И, не дожидаясь, пока милиционер выйдет из купе, ложится на жесткую скамью лицом к стенке. Он не поднимается, когда поезд трогается. И не отвечает, когда проводница спрашивает, нужна ли ему постель. За него решают спутницы:
— Конечно, нужна!
— Так ведь… рубль, — мнется проводница.
Старуха предлагает:
— Пожалуйста, я заплачу.
Виктор не поворачивается, не хочет показывать свое расстроенное лицо, достает на ощупь из кармана серебряный рубль. И подает через плечо. А все-таки замечает, как все три женщины переглядываются. Недоуменно и жалостливо.
Спутница помоложе предлагает:
— Может, вы хотите раздеться, так, пожалуйста, мы выйдем…
Пожилая вторит ей:
— Сон — лучшее лекарство…
— Спасибо, я здоров… — Точным движением он сбрасывает ноги со скамьи, убирает со лба волосы, достает из кармана сигареты. И уходит в коридор покурить.
На душе мерзко, пусто, отвратительно. Мимо скользят поля, чуть тронутые желтизной осени.
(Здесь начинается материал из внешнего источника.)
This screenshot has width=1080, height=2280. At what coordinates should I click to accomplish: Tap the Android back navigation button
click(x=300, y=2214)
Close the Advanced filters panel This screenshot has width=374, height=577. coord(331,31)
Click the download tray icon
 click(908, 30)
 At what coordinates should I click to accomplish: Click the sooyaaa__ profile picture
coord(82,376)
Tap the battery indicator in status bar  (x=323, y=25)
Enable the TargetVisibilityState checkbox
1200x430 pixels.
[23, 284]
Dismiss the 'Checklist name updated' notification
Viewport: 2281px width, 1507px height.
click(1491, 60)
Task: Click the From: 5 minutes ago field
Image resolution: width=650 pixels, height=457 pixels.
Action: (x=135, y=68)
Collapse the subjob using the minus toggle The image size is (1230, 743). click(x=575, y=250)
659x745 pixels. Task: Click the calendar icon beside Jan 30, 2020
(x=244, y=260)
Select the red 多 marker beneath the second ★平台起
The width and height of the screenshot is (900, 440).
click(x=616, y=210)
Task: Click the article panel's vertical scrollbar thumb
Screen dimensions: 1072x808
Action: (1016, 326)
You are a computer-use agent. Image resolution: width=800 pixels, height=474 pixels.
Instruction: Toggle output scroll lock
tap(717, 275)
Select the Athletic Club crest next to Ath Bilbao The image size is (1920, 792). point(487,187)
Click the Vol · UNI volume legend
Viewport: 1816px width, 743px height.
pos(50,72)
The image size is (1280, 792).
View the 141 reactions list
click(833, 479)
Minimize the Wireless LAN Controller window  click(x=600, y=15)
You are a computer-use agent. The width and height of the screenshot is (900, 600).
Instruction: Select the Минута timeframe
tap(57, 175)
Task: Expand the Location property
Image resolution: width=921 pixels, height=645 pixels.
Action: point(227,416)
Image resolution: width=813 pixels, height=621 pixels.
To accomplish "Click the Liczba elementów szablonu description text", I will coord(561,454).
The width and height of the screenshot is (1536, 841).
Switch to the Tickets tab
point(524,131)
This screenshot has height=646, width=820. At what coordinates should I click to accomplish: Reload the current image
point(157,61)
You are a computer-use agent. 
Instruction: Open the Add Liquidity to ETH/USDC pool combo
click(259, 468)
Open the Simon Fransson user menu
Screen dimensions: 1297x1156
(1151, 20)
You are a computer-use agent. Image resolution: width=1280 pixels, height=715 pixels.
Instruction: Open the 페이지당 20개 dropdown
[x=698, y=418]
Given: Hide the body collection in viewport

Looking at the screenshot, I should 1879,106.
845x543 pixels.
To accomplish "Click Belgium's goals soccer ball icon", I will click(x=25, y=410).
Хлеб уже убран. По проселочным дорогам, по асфальтированным шоссе проносятся машины. У шлагбаумов дожидаются грузовики. Виктор не видит женщину, несущую гуся в кошелке, мальчишек, машущих вслед поезду, не видит стрелочников и дорожных рабочих в ярких оранжевых жилетах, не видит лесов.
Вот так же он стоял у окна вагона лет десять назад, когда ехал из заключения.
Ничего он тогда не знал — где поселится, где будет работать. Твердо верил в то, что навсегда порвано с прошлым, со всем тем, что было раньше, до того, как он перестал быть отчаянным, удачливым Виктором Труновым, а начал отбывать срок наказания. Он понимал, что с теннисом покончено, хотя вся его прошлая жизнь была именно в теннисе. С самых отроческих лет. С первых успехов…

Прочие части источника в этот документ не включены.